One of the great things about The Simpsons, apart from the expertly crafted jokes, the sharp social commentary, the puncturing of celebrity ostentation, and the superb characterisation, is the fact that no one ever grows up.
So Bart, Lisa and Maggie are the same age as they were when the show - in my estimation, the greatest series in the history of TV - first came into our lives all of 24 years ago. Even the family dog, Santa's Little Helper, is still going strong, many years after the normal life expectancy of a typical mutt.
That's the thing about cartoon characters: they don't have to grow up, causing the scriptwriters problems. Bart's frames of cultural reference have changed over the past couple of decades, but he's still the same primary school boy with wicked intentions who has learnt rather too much from his father.
Long-running series with "real" people don't have the advantage of being preserved, aspic-like, in a particular time and place. So it is with one of the most successful comic creations of our time, the perpetual singleton Bridget Jones. The invention of a sparky Yorkshirewoman called Helen Fielding, Bridget first captured our attention back in 1995 when her diary was published every Wednesday in The Independent.
Bear in mind that this was in the days before social media, and popular movements had to be created - literally - by word of mouth, it seems astonishing in retrospect how quicky, and effectively, the impact of Bridget's take on the mores of modern life spread. She became a totemic figure for a certain type of single, thirty-something woman who dates, drinks and obsessively watches her weight. She was a creation of the 1990s when reckless consumption and conspicuous materialism were not frowned upon in quite the way they are now, and when social commentators talked about "The Bridget Jones Generation", Helen and her fictional alter-ego had secured their place in modern cultural history.

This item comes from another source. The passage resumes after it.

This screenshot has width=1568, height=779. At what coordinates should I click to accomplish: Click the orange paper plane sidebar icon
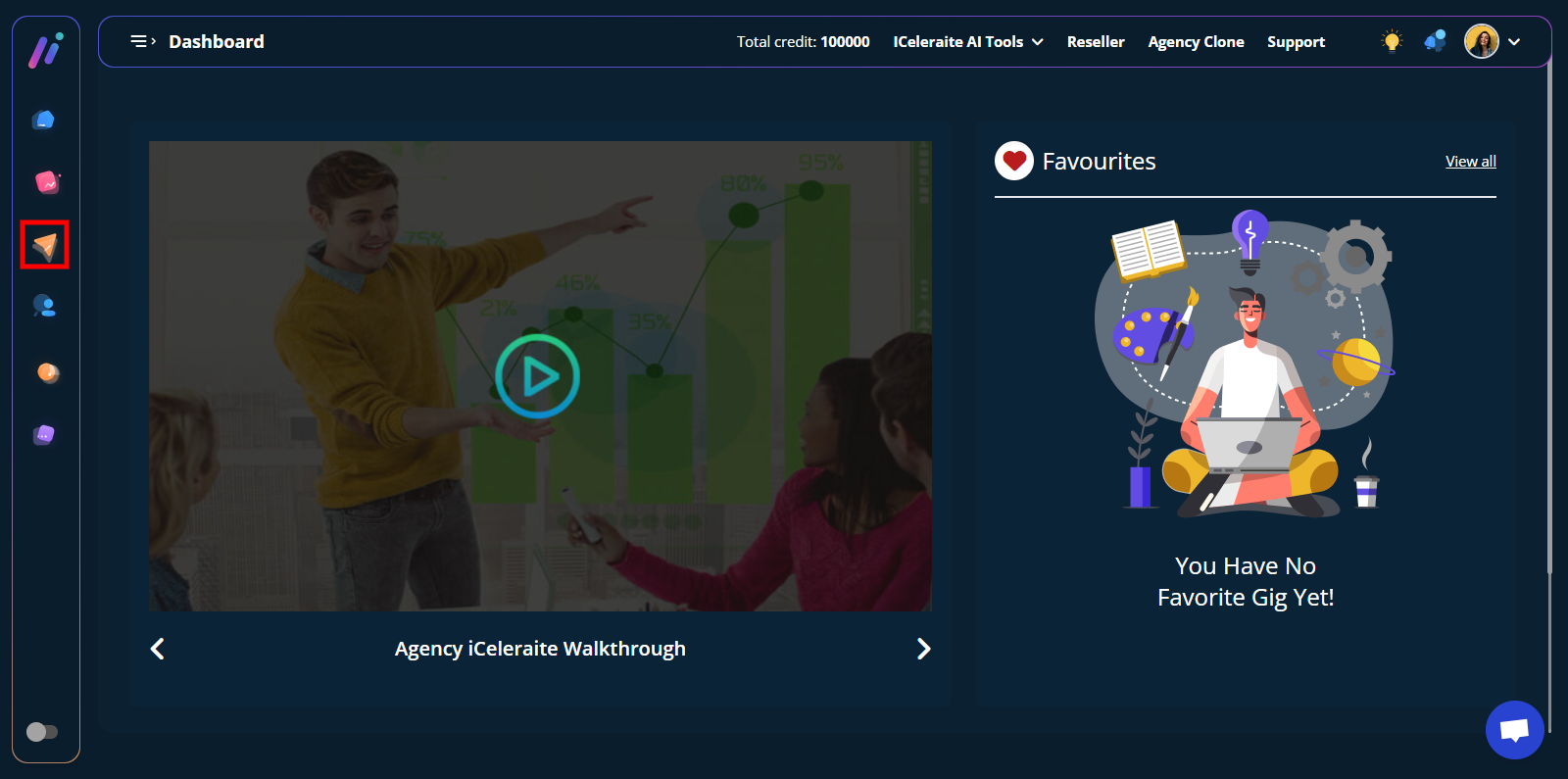tap(45, 245)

Then came the books, the films, the musical (still in gestation), and now she's back. A new diary, entitled "Mad About the Boy", is to be published in October, nearly 15 years after the last instalment, and Bridget is now a forty-something trying to negotiate her way around the potholes of 21st century communication.
Like all of us, she may have had to succumb to the ageing process, but, judging by an advance release of short snippets of the book, she hasn't lost her capacity for chaotic self-destruction. Today she is immersed in social media, counting her number of followers in the way she once counted calories, and she's discovering a rule that I discovered some time ago: don't drink and dial. In the old days, she'd never have written a letter late at night, and gone to a postbox and delivered it. "A text is gone at the brush of a fingertip," she writes, "like a nuclear bomb or Exocet missile." The previous Bridget Jones tomes have sold a total of more than 15 million copies across the world. To have stood the test of time, given that Bridget was very much a product of age in which she was born, is quite remarkable. She is truly a phenomenon. Timeless, but not ageless.